ARRMC, a 378-bed referral and trauma center in Medford, Oregon, surpassed its energy savings goals by working with Trane, a brand of Ingersoll Rand. The hospital updated its aging heating, ventilation and air conditioning (HVAC) system  and added backup to reduce chiller kilowatt use by 150 percent.

“We need to uphold our critical care environment and our commitment to patient care,” said Jeff Robbins, facility manager for Asante Rogue Regional Medical Center. “This solution minimized risk of downtime during seasons when we have a lot of energy demand.”

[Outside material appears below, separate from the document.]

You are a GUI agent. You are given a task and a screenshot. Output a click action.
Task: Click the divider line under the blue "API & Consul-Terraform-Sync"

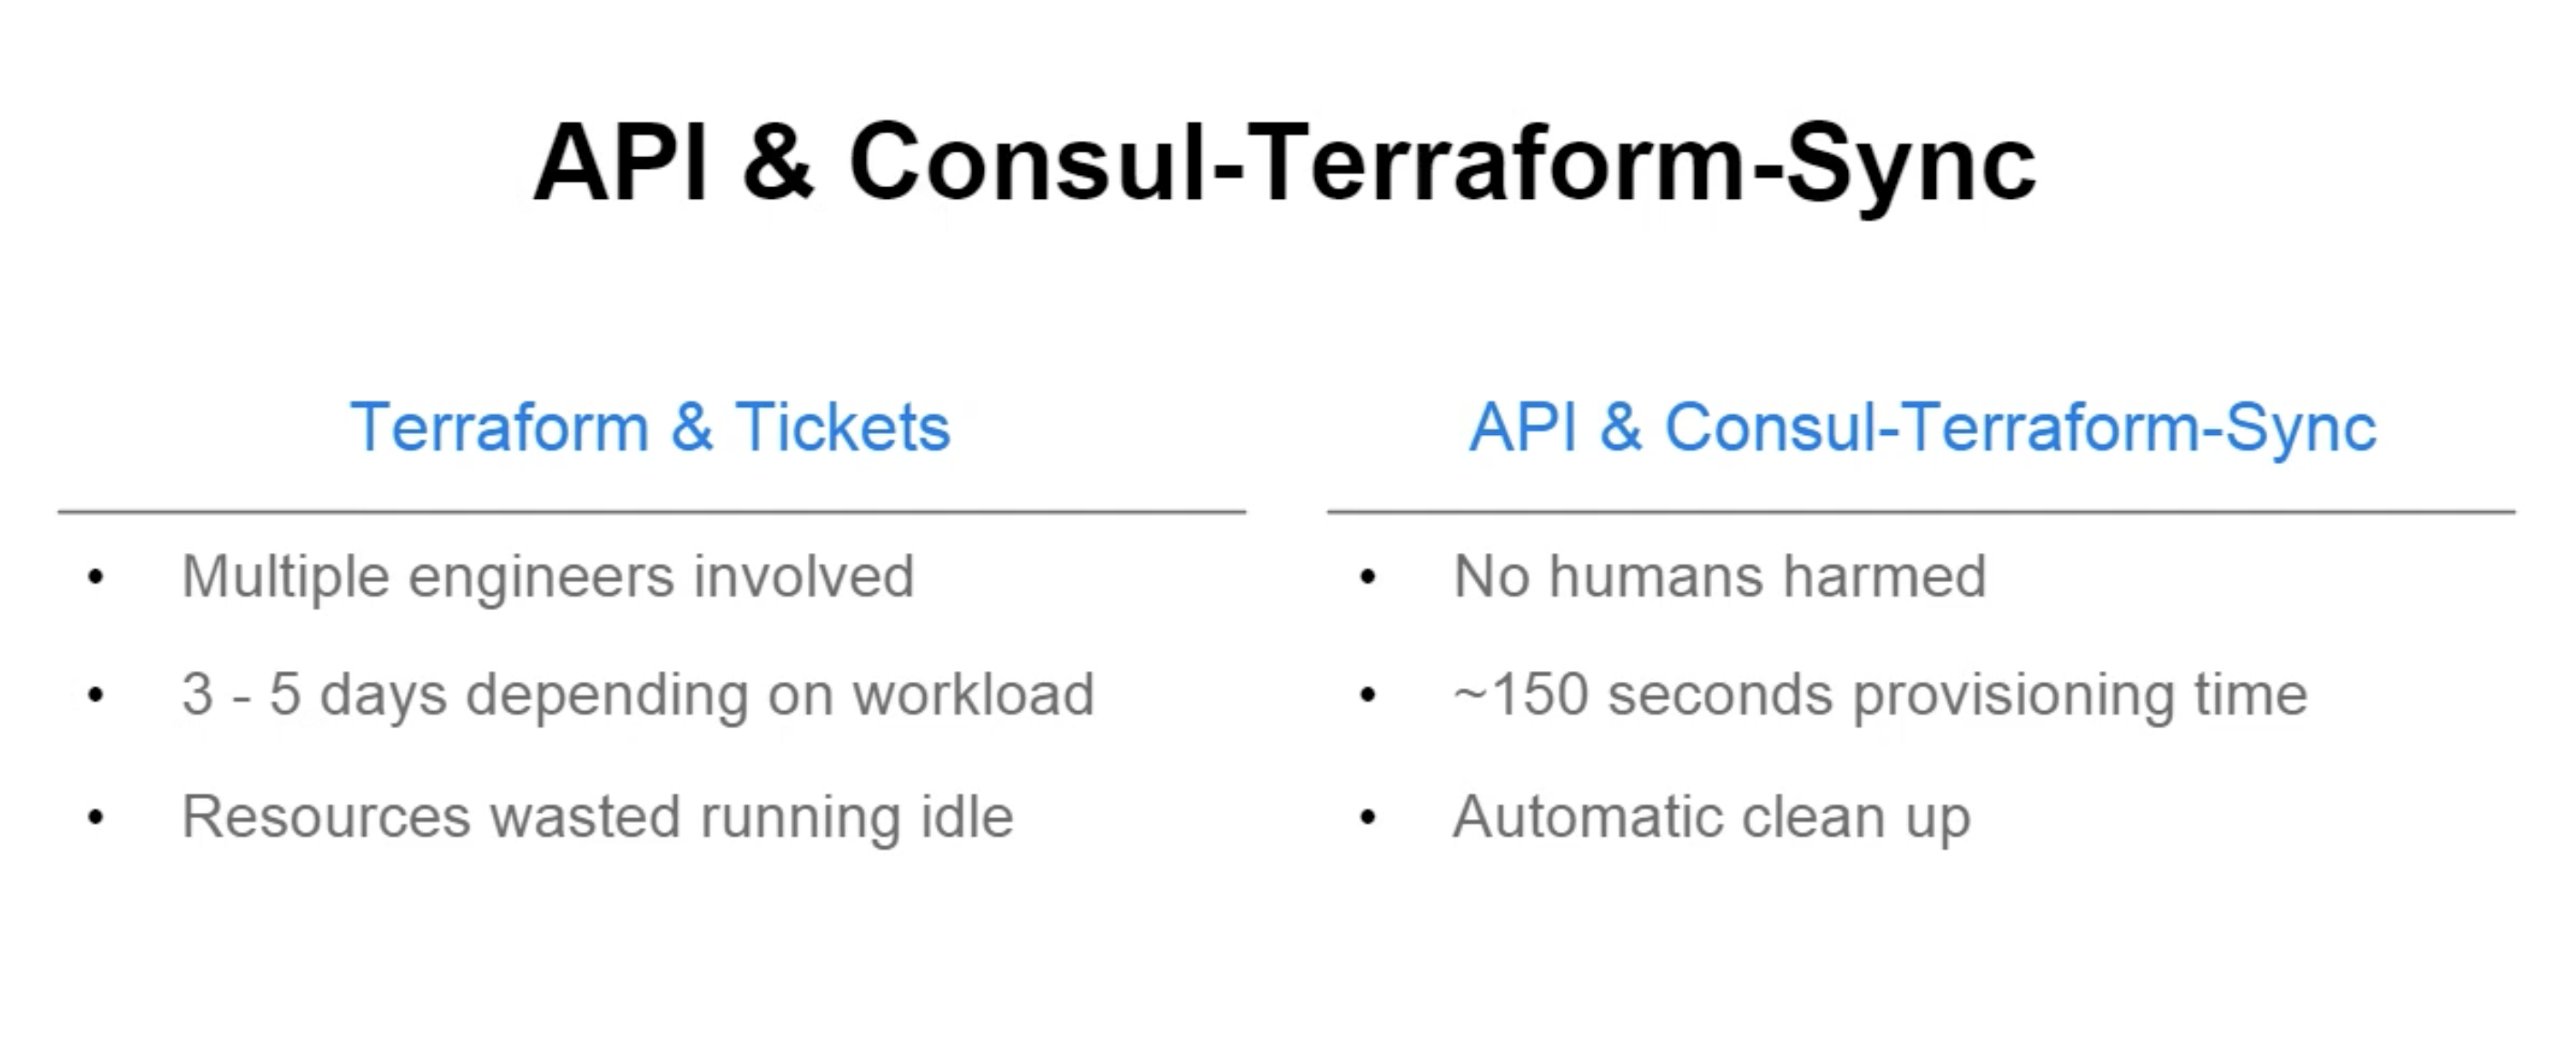tap(1921, 512)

Organizations spend more than $6.5 billion on energy each year, according to ENERGY STAR®, and costs are rising[1]. To offset these costs, ARRMC identified opportunity within its indoor comfort system.

Thanks to the hospital’s energy savings performance, the Energy Trust of Oregon awarded the medical center incentives, which ARRMC reinvested into other energy efficiency projects at the hospital.

The system continuously ran at max capacity during hot summer months. The existing chiller system inefficiently stopped and started intermittently to meet chilled water demand. Multiple suppliers provided controls, which weren’t delivering data the hospital needed to monitor energy use and evaluate critical adjustments.

The new solution includes a backup chiller to increase cooling capacity and efficiently cool water in the HVAC system regardless of weather conditions or patient capacity. The team installed new equipment on all the cooling tower fans and condenser pumps to adjust fan speed as demand changes.

The medical center also integrated a controls system to streamline facility management and maintenance. A building automation system monitors the system to uncover inefficiencies and help the facilities manager make informed energy management decisions.